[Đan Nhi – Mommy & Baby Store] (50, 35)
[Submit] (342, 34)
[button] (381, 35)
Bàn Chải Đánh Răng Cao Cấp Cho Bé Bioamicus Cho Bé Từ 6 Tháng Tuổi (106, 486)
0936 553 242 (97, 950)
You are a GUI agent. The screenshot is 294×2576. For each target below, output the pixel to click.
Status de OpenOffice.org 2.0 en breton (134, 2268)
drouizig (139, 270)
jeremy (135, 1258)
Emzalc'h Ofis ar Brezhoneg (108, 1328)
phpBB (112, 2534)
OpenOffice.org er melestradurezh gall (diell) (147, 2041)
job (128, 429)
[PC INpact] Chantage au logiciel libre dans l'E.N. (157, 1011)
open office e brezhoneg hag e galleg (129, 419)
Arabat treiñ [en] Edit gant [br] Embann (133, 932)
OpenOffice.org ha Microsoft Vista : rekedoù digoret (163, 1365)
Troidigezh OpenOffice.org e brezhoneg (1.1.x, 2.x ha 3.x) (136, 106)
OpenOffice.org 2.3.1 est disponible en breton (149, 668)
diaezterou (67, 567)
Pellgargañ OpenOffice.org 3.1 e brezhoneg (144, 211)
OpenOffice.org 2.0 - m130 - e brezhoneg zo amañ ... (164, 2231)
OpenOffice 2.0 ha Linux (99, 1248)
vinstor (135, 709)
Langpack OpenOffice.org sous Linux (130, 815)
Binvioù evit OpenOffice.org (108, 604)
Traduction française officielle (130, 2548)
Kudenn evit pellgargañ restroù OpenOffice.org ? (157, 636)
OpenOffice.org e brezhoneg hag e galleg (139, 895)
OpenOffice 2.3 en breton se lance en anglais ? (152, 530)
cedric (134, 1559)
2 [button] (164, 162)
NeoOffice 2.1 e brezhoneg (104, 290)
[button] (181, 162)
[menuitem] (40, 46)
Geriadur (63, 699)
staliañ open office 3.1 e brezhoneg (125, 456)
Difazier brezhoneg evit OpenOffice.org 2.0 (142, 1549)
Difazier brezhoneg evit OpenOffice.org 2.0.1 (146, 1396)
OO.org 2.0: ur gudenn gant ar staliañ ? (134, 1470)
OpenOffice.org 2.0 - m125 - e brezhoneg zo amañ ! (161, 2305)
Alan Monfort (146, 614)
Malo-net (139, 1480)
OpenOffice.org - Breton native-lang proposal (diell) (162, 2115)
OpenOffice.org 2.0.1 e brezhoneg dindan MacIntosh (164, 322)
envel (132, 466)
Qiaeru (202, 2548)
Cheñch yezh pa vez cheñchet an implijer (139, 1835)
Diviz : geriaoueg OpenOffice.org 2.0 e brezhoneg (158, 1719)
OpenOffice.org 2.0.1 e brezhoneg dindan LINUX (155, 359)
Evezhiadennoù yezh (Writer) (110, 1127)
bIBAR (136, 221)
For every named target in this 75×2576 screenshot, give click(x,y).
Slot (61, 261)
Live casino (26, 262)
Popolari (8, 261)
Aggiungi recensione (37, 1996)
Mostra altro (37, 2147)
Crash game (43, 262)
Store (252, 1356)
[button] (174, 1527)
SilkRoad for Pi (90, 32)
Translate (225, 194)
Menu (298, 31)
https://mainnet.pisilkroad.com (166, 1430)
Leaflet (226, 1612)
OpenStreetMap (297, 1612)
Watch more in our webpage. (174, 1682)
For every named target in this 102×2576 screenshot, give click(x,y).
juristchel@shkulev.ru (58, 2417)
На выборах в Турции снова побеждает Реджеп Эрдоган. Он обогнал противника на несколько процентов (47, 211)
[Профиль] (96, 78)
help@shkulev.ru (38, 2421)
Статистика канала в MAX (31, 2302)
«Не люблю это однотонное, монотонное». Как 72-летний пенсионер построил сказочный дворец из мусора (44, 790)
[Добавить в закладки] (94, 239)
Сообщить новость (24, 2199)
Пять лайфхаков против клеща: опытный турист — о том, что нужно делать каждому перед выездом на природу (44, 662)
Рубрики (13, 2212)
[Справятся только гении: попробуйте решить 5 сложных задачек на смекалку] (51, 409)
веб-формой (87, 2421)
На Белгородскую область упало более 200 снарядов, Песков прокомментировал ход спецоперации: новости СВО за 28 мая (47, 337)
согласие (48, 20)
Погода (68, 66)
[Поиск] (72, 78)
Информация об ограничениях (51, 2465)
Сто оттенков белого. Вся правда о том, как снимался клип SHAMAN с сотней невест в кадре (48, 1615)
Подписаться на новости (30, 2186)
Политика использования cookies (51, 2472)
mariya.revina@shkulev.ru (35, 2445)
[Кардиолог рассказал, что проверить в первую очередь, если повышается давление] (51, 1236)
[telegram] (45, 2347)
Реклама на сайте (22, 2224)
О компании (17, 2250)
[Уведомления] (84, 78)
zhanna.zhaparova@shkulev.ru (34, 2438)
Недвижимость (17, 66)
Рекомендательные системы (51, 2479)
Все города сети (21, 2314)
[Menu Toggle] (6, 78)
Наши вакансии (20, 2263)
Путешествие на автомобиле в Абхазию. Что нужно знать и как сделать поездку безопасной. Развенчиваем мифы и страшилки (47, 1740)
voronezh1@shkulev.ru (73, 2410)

-- -- --

*Work to complete:*
The output should be exactly the lines above from the line containing "Langpack OpenOffice.org sous Linux (130, 815)" to the line containing "Malo-net (139, 1480)", inclusive, with no other lines.

*Task solution:*
Langpack OpenOffice.org sous Linux (130, 815)
Binvioù evit OpenOffice.org (108, 604)
Traduction française officielle (130, 2548)
Kudenn evit pellgargañ restroù OpenOffice.org ? (157, 636)
OpenOffice.org e brezhoneg hag e galleg (139, 895)
OpenOffice 2.3 en breton se lance en anglais ? (152, 530)
cedric (134, 1559)
2 [button] (164, 162)
NeoOffice 2.1 e brezhoneg (104, 290)
[button] (181, 162)
[menuitem] (40, 46)
Geriadur (63, 699)
staliañ open office 3.1 e brezhoneg (125, 456)
Difazier brezhoneg evit OpenOffice.org 2.0 (142, 1549)
Difazier brezhoneg evit OpenOffice.org 2.0.1 (146, 1396)
OO.org 2.0: ur gudenn gant ar staliañ ? (134, 1470)
OpenOffice.org 2.0 - m125 - e brezhoneg zo amañ ! (161, 2305)
Alan Monfort (146, 614)
Malo-net (139, 1480)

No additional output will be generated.